EEA membership. Liechtenstein companies can passport EU-regulated financial services into all 27 EU member states. Swiss companies cannot. For non-regulated structures, Switzerland generally offers better treaty coverage and lower effective rates in optimal cantons.
Which has a lower corporate tax rate - Switzerland or Liechtenstein?
Switzerland's lowest-rate cantons (Zug 11.9%, Nidwalden 12.0%) are marginally lower than Liechtenstein's flat 12.5%. For qualifying holding income, both jurisdictions can achieve near-zero effective tax through participation exemption mechanisms.
What is a Liechtenstein Anstalt and does Switzerland have an equivalent?
The Anstalt is a unique Liechtenstein hybrid entity combining company and foundation features. Switzerland has no direct equivalent - the closest are a Swiss AG with nominee structure or a Swiss Stiftung, neither of which matches the Anstalt's flexibility.

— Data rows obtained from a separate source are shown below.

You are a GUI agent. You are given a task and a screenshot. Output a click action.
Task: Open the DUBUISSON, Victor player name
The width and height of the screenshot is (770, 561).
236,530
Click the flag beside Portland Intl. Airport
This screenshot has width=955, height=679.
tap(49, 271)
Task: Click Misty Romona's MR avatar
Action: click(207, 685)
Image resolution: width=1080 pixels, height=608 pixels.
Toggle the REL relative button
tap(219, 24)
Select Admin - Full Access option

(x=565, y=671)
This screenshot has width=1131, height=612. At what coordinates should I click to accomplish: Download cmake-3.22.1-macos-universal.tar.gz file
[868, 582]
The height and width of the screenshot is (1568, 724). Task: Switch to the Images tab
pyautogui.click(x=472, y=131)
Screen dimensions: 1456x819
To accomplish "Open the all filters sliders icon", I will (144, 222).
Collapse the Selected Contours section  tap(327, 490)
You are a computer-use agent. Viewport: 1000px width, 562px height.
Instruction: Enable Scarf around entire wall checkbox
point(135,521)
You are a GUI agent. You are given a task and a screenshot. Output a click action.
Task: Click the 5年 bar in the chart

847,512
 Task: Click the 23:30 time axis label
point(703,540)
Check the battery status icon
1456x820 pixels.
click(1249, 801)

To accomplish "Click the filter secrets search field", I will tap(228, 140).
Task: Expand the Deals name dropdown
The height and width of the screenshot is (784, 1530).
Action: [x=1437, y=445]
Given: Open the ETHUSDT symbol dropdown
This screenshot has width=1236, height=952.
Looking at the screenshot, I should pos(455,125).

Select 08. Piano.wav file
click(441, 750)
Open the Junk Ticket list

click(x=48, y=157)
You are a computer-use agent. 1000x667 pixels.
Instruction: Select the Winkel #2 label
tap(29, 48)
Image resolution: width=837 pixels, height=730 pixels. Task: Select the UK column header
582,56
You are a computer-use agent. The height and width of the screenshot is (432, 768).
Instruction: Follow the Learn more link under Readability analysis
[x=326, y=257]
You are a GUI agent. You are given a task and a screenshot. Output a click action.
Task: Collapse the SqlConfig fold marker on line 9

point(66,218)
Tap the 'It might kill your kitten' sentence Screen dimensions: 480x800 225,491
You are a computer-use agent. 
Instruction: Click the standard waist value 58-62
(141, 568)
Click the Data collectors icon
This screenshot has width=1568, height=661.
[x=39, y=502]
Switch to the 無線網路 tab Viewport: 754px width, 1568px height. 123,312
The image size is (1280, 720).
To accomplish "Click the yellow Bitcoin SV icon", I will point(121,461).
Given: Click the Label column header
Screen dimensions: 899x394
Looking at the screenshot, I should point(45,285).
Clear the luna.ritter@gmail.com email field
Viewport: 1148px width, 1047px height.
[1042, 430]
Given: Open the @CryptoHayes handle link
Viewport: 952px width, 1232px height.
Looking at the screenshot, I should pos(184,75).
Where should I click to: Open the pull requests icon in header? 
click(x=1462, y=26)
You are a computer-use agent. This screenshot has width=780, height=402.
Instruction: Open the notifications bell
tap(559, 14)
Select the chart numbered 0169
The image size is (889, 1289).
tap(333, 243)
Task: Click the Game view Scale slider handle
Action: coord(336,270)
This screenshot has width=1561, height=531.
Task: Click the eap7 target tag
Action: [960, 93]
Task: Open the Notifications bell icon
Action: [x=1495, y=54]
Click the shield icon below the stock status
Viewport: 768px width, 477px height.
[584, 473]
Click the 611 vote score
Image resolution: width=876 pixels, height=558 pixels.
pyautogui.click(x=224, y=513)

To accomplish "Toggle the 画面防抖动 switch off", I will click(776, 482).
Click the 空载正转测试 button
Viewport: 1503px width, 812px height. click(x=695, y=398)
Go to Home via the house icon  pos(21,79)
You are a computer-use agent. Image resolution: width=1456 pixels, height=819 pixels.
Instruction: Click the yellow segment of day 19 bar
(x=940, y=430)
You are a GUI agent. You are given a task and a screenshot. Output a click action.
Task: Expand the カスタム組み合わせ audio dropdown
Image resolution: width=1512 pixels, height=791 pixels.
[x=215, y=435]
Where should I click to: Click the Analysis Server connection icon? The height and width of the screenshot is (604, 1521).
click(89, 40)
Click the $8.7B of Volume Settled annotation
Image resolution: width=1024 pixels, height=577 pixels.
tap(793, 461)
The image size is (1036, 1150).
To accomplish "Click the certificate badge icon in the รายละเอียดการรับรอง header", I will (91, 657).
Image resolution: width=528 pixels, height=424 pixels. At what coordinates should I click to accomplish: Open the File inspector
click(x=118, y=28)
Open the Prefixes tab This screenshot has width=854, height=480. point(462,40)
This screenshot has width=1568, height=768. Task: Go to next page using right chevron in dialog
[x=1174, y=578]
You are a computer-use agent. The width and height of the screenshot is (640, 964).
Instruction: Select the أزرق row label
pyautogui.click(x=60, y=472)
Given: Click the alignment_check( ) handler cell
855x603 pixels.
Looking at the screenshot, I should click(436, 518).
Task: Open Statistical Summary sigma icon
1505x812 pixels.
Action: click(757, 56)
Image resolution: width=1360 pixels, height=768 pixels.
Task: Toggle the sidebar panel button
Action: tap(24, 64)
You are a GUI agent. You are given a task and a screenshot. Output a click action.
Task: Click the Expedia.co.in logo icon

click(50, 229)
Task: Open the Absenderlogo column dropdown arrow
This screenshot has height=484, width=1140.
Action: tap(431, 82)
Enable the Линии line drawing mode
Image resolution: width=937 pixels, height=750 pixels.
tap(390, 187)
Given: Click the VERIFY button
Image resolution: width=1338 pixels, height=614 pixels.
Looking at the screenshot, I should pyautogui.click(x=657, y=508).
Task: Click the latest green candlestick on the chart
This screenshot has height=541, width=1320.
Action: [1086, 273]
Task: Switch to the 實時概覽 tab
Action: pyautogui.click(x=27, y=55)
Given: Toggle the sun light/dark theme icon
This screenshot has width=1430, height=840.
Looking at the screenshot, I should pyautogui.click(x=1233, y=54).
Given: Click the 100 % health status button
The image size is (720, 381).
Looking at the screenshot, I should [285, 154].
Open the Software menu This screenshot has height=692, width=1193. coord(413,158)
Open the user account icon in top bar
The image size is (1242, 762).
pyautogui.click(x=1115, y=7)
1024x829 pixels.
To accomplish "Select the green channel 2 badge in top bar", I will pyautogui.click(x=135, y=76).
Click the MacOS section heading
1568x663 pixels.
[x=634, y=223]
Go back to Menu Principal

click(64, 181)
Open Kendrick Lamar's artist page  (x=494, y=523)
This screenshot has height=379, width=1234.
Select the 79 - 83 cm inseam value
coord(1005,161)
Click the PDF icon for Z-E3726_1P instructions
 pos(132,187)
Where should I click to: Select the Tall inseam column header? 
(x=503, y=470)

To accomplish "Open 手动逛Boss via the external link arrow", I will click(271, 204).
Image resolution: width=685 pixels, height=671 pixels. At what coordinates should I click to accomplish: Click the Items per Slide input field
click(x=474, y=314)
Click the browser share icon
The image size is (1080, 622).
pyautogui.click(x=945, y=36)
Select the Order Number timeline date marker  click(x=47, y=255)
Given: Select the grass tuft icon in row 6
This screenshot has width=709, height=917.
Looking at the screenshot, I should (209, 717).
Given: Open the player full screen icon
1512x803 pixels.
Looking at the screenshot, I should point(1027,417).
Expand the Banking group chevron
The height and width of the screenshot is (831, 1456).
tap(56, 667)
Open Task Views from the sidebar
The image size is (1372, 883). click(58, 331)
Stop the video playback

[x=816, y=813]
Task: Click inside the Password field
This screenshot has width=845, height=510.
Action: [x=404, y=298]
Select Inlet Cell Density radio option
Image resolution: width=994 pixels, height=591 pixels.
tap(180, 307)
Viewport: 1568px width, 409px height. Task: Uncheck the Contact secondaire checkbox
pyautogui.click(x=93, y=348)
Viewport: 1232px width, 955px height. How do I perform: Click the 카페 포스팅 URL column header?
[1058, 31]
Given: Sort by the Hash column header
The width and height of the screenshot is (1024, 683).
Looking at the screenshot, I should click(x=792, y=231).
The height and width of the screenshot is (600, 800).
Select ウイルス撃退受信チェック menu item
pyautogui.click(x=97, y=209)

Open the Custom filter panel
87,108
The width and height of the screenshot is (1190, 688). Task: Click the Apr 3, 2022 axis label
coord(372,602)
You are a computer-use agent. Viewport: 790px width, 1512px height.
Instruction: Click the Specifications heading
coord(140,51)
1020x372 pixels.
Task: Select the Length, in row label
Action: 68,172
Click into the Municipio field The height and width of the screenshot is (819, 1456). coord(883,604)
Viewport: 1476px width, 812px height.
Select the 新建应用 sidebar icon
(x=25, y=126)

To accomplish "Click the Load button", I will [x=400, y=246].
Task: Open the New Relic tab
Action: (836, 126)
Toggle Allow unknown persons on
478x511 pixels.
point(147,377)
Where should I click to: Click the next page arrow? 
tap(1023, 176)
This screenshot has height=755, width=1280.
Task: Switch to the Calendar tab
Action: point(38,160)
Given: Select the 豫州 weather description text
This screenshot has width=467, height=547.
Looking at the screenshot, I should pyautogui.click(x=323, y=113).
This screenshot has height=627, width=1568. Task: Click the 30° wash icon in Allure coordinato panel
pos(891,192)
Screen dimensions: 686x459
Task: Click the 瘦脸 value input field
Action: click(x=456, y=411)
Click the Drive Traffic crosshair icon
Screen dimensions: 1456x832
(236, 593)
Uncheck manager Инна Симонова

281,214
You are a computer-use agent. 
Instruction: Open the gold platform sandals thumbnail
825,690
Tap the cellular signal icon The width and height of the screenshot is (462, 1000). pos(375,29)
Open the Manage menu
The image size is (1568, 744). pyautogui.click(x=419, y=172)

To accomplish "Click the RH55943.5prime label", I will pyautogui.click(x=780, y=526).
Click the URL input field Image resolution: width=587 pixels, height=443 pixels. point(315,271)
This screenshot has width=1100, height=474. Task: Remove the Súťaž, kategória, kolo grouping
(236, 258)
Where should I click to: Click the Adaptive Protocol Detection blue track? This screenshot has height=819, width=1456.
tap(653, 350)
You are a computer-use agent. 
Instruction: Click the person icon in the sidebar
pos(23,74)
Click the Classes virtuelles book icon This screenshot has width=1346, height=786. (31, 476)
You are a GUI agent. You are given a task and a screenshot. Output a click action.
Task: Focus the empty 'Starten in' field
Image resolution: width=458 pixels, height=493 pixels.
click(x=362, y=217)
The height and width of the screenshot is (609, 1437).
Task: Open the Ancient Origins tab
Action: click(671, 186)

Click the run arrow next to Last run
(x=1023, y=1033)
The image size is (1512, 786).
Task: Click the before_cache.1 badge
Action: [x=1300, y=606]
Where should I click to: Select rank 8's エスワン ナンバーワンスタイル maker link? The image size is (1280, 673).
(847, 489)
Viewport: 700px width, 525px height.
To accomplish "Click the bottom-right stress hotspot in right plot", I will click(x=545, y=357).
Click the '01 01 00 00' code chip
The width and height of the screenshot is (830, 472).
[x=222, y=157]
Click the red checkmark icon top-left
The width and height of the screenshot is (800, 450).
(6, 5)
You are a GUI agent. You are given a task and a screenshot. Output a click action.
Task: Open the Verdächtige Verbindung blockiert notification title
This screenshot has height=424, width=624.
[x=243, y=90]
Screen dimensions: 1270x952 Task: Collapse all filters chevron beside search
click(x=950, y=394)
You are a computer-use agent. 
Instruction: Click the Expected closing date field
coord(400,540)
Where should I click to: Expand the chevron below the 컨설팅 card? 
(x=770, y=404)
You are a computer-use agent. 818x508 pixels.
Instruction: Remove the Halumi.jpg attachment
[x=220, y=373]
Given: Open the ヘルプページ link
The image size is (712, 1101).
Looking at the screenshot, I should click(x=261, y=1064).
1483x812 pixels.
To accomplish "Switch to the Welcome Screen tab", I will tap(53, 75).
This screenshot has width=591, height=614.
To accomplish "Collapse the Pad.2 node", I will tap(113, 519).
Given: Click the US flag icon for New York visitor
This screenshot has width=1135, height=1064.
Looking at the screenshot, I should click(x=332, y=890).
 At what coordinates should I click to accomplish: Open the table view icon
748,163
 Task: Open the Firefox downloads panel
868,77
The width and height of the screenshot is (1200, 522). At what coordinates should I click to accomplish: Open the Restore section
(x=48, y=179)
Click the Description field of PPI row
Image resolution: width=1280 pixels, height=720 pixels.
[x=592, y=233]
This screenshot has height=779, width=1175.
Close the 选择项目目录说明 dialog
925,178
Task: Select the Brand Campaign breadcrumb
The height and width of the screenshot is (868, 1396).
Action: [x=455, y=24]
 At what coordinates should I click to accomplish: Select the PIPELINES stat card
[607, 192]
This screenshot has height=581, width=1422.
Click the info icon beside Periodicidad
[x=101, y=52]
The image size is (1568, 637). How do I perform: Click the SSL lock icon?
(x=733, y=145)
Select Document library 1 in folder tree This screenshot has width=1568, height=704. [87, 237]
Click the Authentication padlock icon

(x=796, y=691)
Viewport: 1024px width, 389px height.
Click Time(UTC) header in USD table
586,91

Does Liechtenstein offer EU passporting for fund management?
Yes. Liechtenstein is the only non-EU country with full EU financial services passporting via EEA membership. A Liechtenstein AIFMD licence gives access to all 27 EU markets. Swiss AIFMs must rely on national private placement regimes in each EU country.
Which jurisdiction has more double tax treaties?
Switzerland has approximately 100 DTTs, one of the widest global networks. Liechtenstein has approximately 30. For multi-jurisdiction subsidiary holding, Switzerland's network provides materially better withholding tax outcomes in most scenarios.
What is the Liechtenstein TVTG blockchain law?
The Liechtenstein Token and TT Service Provider Act (TVTG), effective 1 January 2020, created the world's first comprehensive legal framework for tokenised assets using a token container model. Switzerland enacted its own DLT Act in February 2021.
Can I get a shelf company in Liechtenstein?
Yes, but the market is smaller and costs are higher than Switzerland. For most non-regulated purposes, a Swiss shelf company is faster, cheaper, and more widely recognised.
Which jurisdiction is better for a Swiss-headquartered international holding structure?
Switzerland (particularly Zug, Schwyz, or Lucerne) for non-regulated holding structures. Liechtenstein only when EEA fund passporting is essential, the Anstalt structure is needed, or the TVTG framework is central to the model.